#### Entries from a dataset
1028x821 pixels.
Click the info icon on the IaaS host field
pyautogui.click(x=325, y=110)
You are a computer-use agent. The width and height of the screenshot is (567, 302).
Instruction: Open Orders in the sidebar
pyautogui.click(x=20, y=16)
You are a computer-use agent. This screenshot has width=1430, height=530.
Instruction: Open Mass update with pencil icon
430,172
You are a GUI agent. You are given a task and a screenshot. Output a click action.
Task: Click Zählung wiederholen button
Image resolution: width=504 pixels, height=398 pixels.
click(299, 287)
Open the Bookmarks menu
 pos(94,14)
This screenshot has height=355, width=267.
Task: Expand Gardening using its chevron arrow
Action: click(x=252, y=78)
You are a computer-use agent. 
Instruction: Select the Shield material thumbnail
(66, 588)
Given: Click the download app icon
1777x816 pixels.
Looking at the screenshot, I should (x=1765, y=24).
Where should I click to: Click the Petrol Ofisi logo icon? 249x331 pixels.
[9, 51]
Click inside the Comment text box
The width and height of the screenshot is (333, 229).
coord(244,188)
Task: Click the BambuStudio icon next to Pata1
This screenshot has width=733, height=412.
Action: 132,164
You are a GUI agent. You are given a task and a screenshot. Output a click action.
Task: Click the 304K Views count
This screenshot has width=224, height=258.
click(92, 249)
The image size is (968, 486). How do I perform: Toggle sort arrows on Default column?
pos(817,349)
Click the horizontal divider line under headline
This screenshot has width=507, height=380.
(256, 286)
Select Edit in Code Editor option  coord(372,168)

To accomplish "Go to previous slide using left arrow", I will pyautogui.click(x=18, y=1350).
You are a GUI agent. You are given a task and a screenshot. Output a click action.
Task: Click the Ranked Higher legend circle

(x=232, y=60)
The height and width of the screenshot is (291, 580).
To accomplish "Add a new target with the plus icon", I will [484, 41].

#### YOUR INSTRUCTIONS
Turn the lines of this listing into a JSON list of strings, with one string per line and blank lines omitted.

#### TASK RESPONSE
[
  "1028x821 pixels.",
  "Click the info icon on the IaaS host field",
  "pyautogui.click(x=325, y=110)",
  "You are a computer-use agent. The width and height of the screenshot is (567, 302).",
  "Instruction: Open Orders in the sidebar",
  "pyautogui.click(x=20, y=16)",
  "You are a computer-use agent. This screenshot has width=1430, height=530.",
  "Instruction: Open Mass update with pencil icon",
  "430,172",
  "You are a GUI agent. You are given a task and a screenshot. Output a click action.",
  "Task: Click Zählung wiederholen button",
  "Image resolution: width=504 pixels, height=398 pixels.",
  "click(299, 287)",
  "Open the Bookmarks menu",
  " pos(94,14)",
  "This screenshot has height=355, width=267.",
  "Task: Expand Gardening using its chevron arrow",
  "Action: click(x=252, y=78)",
  "You are a computer-use agent. ",
  "Instruction: Select the Shield material thumbnail",
  "(66, 588)",
  "Given: Click the download app icon",
  "1777x816 pixels.",
  "Looking at the screenshot, I should (x=1765, y=24).",
  "Where should I click to: Click the Petrol Ofisi logo icon? 249x331 pixels.",
  "[9, 51]",
  "Click inside the Comment text box",
  "The width and height of the screenshot is (333, 229).",
  "coord(244,188)",
  "Task: Click the BambuStudio icon next to Pata1",
  "This screenshot has width=733, height=412.",
  "Action: 132,164",
  "You are a GUI agent. You are given a task and a screenshot. Output a click action.",
  "Task: Click the 304K Views count",
  "This screenshot has width=224, height=258.",
  "click(92, 249)",
  "The image size is (968, 486). How do I perform: Toggle sort arrows on Default column?",
  "pos(817,349)",
  "Click the horizontal divider line under headline",
  "This screenshot has width=507, height=380.",
  "(256, 286)",
  "Select Edit in Code Editor option  coord(372,168)",
  "To accomplish \"Go to previous slide using left arrow\", I will pyautogui.click(x=18, y=1350).",
  "You are a GUI agent. You are given a task and a screenshot. Output a click action.",
  "Task: Click the Ranked Higher legend circle",
  "(x=232, y=60)",
  "The height and width of the screenshot is (291, 580).",
  "To accomplish \"Add a new target with the plus icon\", I will [484, 41]."
]